# WHAT YOU WILL DO
Your answer should be a single number: the count of lines in the material below that hold "Tick".

BEGIN

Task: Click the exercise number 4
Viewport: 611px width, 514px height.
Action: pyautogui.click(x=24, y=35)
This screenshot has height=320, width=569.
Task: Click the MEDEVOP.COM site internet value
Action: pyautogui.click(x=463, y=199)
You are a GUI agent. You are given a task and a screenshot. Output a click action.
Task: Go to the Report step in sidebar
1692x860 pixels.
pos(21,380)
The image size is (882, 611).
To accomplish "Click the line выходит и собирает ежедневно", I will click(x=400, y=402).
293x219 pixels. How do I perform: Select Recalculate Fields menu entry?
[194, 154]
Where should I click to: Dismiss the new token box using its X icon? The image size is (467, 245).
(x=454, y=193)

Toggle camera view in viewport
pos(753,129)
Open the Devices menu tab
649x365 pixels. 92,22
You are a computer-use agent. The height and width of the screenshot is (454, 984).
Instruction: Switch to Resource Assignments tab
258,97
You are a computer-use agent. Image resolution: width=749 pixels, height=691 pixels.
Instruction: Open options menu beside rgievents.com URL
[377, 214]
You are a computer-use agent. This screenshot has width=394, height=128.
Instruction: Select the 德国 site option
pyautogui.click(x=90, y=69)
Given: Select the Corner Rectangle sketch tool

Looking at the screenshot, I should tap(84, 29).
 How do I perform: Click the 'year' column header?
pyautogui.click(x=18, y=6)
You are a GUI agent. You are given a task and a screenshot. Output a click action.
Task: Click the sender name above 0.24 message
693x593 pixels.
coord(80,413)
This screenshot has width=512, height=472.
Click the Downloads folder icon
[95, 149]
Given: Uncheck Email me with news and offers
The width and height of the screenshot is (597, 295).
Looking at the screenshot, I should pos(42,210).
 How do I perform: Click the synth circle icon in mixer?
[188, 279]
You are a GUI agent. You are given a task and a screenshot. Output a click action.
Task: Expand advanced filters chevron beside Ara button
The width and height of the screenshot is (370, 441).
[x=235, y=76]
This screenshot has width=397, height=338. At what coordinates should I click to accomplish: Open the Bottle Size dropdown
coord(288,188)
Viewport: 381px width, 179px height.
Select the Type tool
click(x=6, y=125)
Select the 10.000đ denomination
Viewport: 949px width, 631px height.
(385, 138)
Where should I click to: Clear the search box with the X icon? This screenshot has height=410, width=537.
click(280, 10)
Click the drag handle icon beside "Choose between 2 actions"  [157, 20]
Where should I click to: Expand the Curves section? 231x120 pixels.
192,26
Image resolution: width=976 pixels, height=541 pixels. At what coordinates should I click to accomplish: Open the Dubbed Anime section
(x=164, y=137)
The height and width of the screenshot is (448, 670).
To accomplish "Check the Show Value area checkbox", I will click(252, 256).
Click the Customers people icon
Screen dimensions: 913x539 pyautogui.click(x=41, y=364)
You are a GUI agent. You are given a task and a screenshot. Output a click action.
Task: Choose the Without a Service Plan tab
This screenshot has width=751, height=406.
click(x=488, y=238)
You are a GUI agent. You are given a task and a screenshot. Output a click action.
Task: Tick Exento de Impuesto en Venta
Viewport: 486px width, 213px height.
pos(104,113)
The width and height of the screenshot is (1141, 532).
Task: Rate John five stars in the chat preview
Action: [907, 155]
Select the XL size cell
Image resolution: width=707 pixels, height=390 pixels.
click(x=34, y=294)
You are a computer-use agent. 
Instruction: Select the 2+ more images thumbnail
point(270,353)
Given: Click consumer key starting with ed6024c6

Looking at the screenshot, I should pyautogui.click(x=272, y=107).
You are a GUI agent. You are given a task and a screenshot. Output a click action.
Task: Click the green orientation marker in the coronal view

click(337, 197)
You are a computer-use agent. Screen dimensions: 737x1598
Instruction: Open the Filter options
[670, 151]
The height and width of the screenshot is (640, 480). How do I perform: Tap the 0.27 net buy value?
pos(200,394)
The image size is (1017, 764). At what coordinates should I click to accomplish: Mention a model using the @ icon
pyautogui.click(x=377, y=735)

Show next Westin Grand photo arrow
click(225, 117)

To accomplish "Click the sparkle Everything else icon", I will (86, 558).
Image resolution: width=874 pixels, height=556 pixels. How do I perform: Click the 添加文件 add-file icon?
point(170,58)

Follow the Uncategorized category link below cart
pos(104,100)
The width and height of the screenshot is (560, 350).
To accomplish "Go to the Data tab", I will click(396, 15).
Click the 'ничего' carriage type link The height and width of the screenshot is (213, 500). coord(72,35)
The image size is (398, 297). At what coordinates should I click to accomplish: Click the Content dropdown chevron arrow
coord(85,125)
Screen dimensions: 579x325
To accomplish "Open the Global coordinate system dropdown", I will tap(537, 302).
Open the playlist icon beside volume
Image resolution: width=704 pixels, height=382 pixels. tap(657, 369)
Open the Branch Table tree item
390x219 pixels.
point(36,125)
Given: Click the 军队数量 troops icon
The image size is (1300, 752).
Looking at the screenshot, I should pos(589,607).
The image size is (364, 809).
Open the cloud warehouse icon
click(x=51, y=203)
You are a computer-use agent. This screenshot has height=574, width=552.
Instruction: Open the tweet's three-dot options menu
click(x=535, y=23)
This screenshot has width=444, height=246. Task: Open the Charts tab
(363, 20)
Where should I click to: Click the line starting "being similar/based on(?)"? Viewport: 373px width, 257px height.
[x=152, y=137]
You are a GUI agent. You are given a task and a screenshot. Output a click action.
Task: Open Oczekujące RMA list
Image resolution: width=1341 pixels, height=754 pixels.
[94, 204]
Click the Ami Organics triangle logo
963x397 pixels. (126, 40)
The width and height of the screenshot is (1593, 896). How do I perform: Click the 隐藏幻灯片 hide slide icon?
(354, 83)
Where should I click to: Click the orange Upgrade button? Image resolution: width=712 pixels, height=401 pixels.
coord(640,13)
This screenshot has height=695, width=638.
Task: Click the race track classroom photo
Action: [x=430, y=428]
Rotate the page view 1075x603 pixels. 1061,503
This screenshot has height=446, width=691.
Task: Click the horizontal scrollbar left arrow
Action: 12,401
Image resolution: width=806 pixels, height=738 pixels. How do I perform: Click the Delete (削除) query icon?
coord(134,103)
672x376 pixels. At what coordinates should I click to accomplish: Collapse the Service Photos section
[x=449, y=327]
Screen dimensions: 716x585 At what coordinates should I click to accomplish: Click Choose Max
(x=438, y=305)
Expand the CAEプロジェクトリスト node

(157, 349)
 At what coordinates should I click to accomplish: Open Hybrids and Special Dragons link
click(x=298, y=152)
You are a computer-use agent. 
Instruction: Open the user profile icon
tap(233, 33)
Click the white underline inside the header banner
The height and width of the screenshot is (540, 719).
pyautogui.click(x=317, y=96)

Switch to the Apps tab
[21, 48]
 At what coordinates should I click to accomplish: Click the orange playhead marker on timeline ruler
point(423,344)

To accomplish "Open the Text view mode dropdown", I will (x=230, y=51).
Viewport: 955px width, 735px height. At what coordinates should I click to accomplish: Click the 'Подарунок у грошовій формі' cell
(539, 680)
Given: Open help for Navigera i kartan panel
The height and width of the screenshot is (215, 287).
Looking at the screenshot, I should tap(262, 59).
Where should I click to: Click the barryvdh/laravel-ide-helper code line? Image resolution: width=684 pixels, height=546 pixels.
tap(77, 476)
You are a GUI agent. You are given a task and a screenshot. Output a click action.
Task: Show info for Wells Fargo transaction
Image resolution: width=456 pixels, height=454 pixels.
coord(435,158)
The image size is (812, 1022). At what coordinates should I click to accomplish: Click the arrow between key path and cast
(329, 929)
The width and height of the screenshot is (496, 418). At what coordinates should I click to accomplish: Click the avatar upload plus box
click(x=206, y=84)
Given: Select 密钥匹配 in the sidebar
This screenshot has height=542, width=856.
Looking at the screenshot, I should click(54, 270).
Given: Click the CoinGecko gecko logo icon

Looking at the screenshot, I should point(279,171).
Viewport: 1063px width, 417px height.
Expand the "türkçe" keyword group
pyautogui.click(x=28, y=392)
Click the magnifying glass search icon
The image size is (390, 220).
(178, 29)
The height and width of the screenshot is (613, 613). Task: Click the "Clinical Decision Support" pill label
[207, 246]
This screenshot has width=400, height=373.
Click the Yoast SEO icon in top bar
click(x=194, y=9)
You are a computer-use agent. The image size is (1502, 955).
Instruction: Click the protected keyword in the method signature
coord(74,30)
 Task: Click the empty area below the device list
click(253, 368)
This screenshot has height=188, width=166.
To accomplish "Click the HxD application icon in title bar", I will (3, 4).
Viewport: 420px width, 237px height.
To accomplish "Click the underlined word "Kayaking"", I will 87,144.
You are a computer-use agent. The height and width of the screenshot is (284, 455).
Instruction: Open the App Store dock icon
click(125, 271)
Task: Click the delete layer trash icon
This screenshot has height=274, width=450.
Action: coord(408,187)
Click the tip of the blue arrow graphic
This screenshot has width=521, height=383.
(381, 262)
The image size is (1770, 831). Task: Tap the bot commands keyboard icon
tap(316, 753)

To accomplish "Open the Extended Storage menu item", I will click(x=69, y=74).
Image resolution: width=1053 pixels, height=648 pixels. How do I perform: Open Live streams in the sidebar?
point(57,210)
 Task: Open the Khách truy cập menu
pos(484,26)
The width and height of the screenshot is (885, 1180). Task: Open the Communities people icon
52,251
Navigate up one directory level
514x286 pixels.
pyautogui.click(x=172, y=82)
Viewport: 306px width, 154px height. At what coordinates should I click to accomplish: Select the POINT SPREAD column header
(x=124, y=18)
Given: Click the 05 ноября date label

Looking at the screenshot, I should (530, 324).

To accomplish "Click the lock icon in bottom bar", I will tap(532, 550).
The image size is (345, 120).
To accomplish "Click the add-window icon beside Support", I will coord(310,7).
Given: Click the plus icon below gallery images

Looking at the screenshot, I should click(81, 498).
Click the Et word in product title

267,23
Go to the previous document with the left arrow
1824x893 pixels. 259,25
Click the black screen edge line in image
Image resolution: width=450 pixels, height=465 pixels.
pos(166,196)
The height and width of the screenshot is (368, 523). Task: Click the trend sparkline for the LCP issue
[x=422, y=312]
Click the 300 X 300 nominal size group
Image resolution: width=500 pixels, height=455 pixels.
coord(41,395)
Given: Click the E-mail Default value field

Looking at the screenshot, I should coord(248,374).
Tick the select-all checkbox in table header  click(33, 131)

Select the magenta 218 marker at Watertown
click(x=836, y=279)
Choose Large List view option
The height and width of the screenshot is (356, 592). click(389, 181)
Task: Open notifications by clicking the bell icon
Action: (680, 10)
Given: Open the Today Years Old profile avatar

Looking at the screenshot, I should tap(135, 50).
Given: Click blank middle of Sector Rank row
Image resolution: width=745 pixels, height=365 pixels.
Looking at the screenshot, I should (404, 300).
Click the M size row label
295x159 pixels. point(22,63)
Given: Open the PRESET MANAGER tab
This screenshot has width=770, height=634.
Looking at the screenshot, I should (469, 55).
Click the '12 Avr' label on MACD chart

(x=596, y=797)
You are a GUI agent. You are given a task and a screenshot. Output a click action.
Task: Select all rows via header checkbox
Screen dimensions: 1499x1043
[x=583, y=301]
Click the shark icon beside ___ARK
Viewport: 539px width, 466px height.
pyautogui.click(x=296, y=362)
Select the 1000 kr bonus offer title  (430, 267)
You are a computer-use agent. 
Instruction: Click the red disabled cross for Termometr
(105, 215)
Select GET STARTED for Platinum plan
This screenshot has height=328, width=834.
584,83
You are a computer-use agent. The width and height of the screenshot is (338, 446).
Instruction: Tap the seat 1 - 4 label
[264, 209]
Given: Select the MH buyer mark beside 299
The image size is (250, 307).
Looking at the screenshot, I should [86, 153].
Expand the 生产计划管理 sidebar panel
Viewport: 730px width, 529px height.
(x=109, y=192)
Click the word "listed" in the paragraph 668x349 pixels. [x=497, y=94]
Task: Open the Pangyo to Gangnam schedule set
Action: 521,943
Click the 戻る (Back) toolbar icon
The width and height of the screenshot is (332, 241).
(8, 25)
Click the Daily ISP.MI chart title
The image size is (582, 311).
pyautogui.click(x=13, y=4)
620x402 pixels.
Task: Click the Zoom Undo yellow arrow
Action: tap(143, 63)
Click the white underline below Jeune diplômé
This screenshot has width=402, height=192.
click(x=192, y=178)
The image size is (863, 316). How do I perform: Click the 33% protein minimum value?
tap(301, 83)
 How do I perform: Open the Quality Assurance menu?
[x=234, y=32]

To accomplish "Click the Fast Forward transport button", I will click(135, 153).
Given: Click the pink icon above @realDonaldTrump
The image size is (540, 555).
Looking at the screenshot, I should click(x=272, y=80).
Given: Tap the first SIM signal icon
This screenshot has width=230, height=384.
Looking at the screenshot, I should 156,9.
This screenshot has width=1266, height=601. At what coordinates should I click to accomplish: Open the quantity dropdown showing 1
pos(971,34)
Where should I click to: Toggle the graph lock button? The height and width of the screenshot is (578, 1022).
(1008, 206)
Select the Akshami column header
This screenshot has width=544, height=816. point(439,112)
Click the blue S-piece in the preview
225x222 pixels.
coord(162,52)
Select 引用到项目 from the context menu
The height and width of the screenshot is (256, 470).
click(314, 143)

END

# WORKED SOLUTION
2